OTA_DOWNLOAD_BUFF_SIZE is set to 1kb (1024) and the ESP32 has plenty of free heap in this configuration.

Also I had no idea I could just extract the archive right from the stream, that might work better, though I wouldn't be easily able to check the file CRC.

tobozo commented 7 months ago

OTA_DOWNLOAD_BUFF_SIZE should be set to at least 4096 to prevent timeouts and also to optimize writes on the SD

indeed you wont't be able to CRC-check the targz file if using tarGzStreamExpander

Sciguy429 commented 7 months ago

Well I am not even more confused...

I upped that buffer size without issue, doesn't seem to have made much of a speed difference but it is hard to tell. However with some test code I was able to confirm that my file is not downloading right. The first 114688 bytes of the file are being saved to the card but nothing after that. The CRC check still succeeds though, as it is fed right out of the buffer along side the file write operation.

I have zero clue why the file isn't properly writing, but it at least seems that my issue here isn't the fault of the library. My archive is 100% to blame...

Sciguy429 commented 7 months ago

Alright I wanted to give a final update on this one, mostly for anyone finding it on google at some point in the future. This issue I am having is NOT caused by the ESP32-Targz library. It seems that this idle task timeout simply triggers any time that some sort of SD card read/write error occurs. The WDT triggering will obfuscate any of these error messages though, which is quite annoying.

You can disable the WDC with the following code to see these errors properly, though I wouldn't recommend using it outright in your project as an idle timeout shouldn't be happening at all:

//Disable WDT
esp_task_wdt_init(10, false);

//Enable WDT
esp_task_wdt_init(10, true);

The real pain I am discovering at this point is that the ESP32 SD library is not providing any error messages or information as to why these write errors are occurring.
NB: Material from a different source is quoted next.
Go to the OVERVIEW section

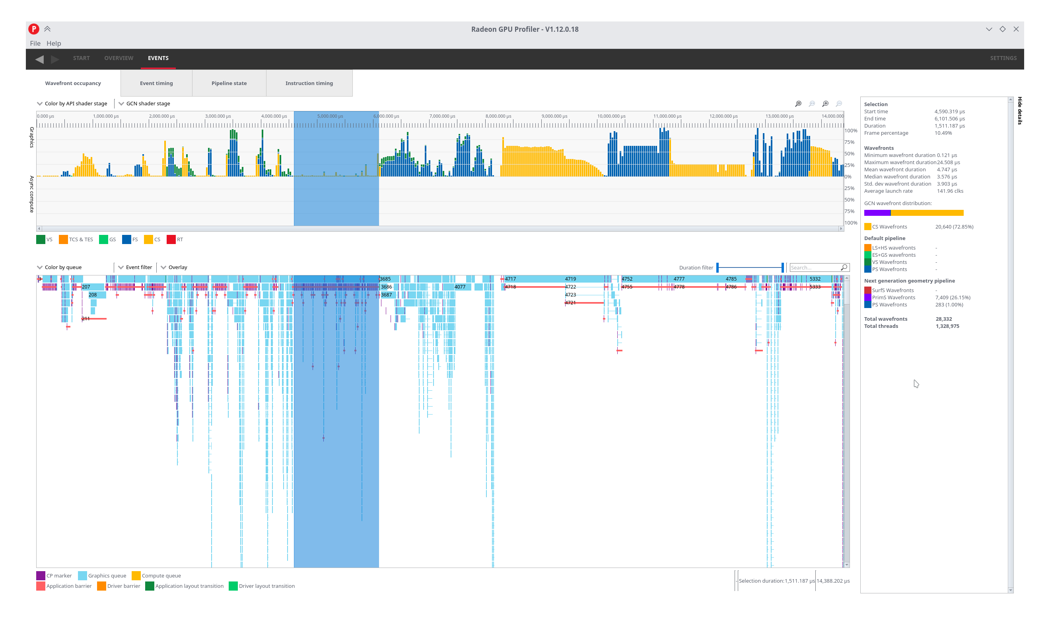[x=119, y=58]
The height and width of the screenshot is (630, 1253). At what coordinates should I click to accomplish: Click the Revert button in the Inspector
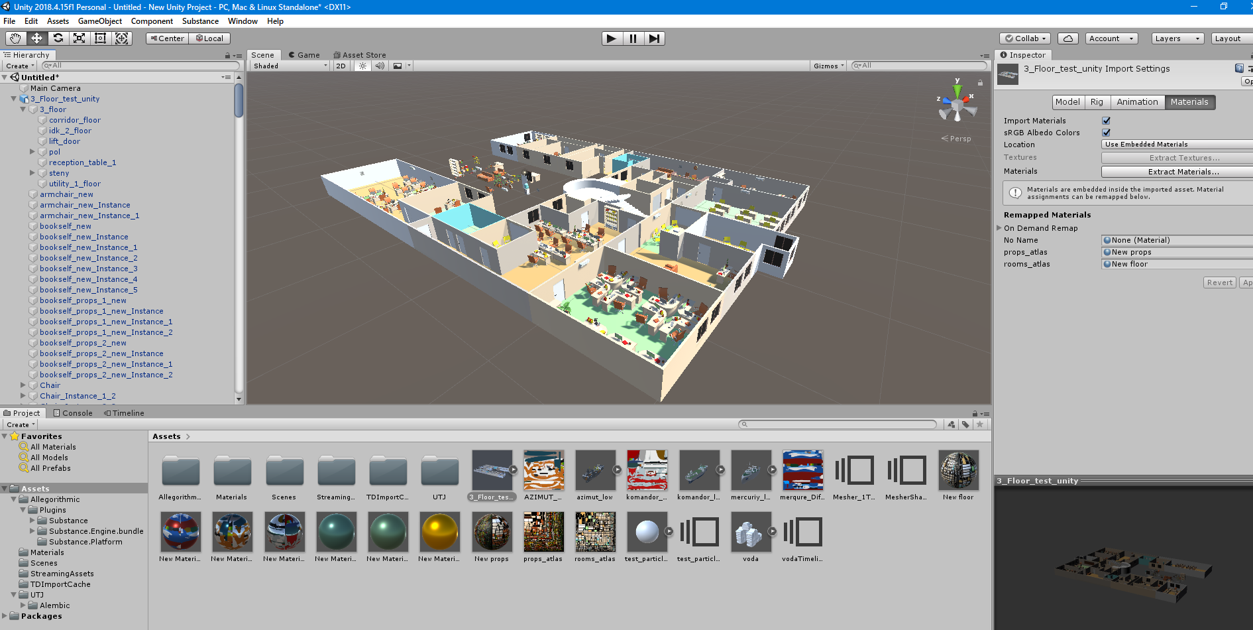point(1219,282)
Calls to file.write() simply return zero with no further errors or information displayed in the serial output. The file can be closed without issue and even read back, but no more writes are accepted. Flushes do nothing and repeated write attempts all result in the same 'zero' output and no further file writes. As a side, I did try the http stream method you provided an example for and it too eventually errored out with a write error that seemed to be displaying similar symptoms.
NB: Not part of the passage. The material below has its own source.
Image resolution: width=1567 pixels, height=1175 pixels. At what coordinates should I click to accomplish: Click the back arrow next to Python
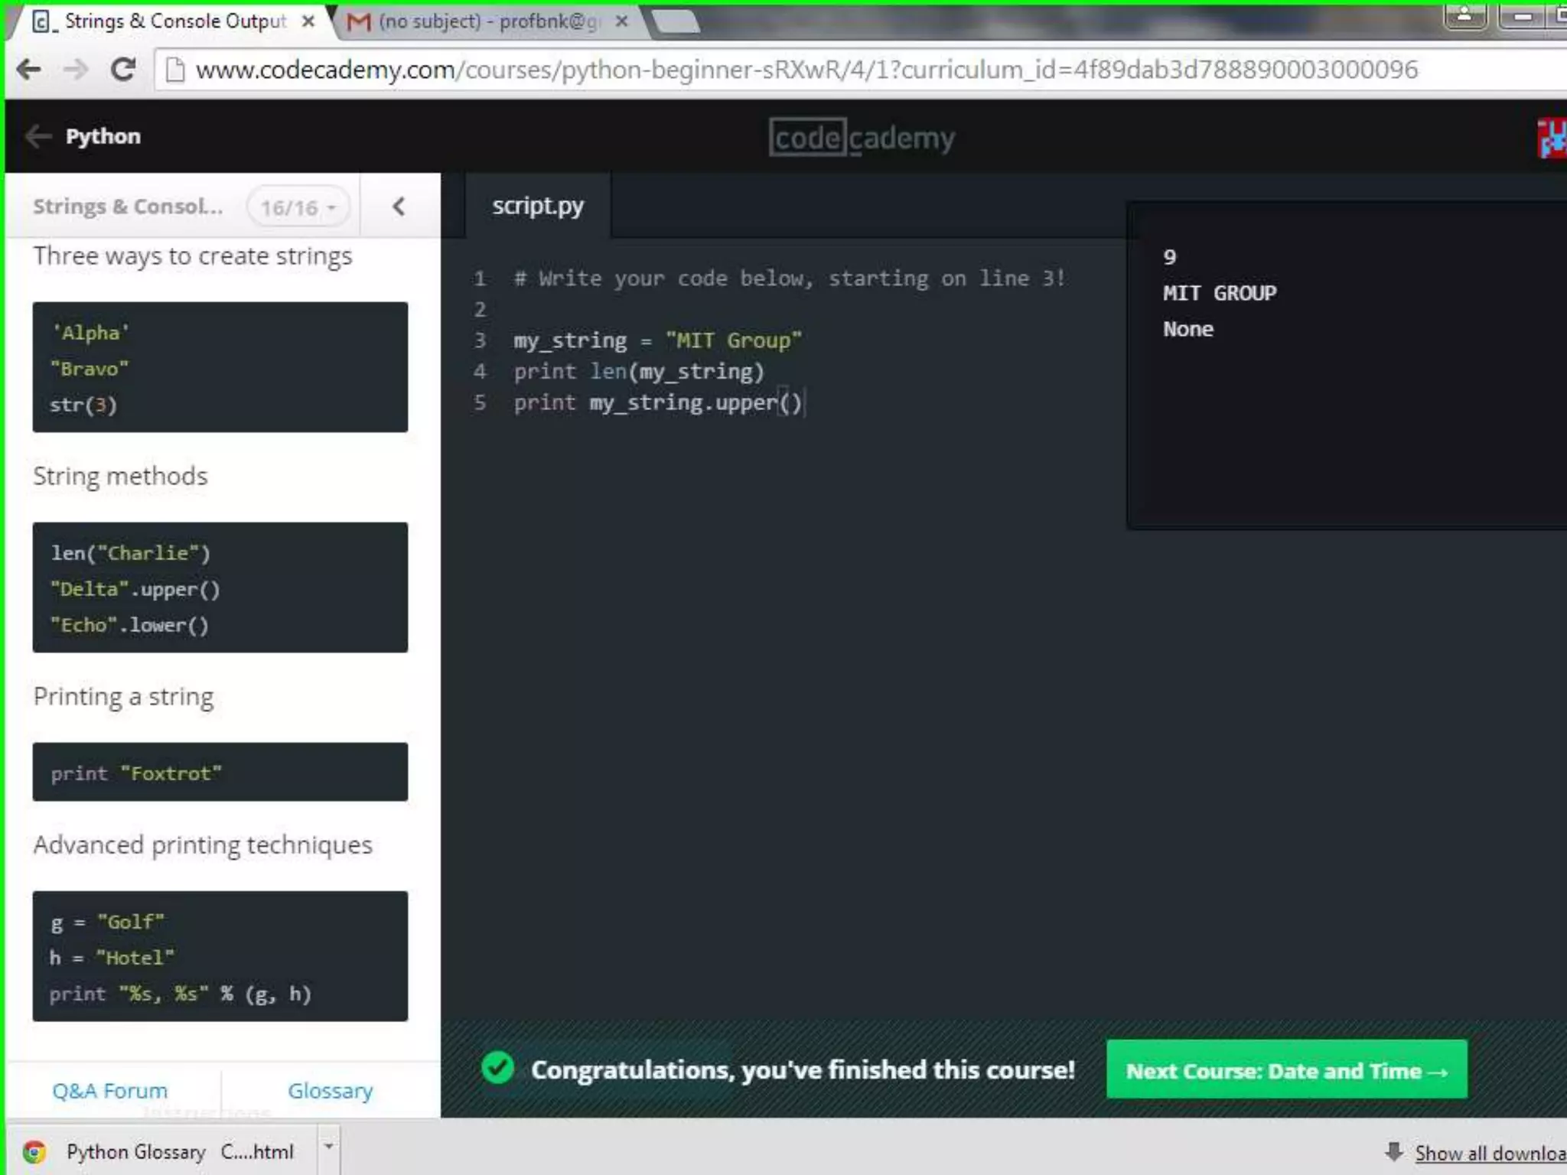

This project I am working on uses the SD card to store fairly raw video data and it is perfectly capable of reading that data for hours on end from the SD card. It seems that the ESP32 SD library is simply unstable when writing. Either that or something about my hardware config refuses to work with writes despite having no issues with near constant reads.

Either way, I think this issue can be closed. My problem here clearly lies with the ESP32 Libs themselves and not your library. Apologies for sending you on this wild goose chase, but I suppose the knowledge that a read/write error can cause the ESP32 WDT to trigger is useful for some debugging cases.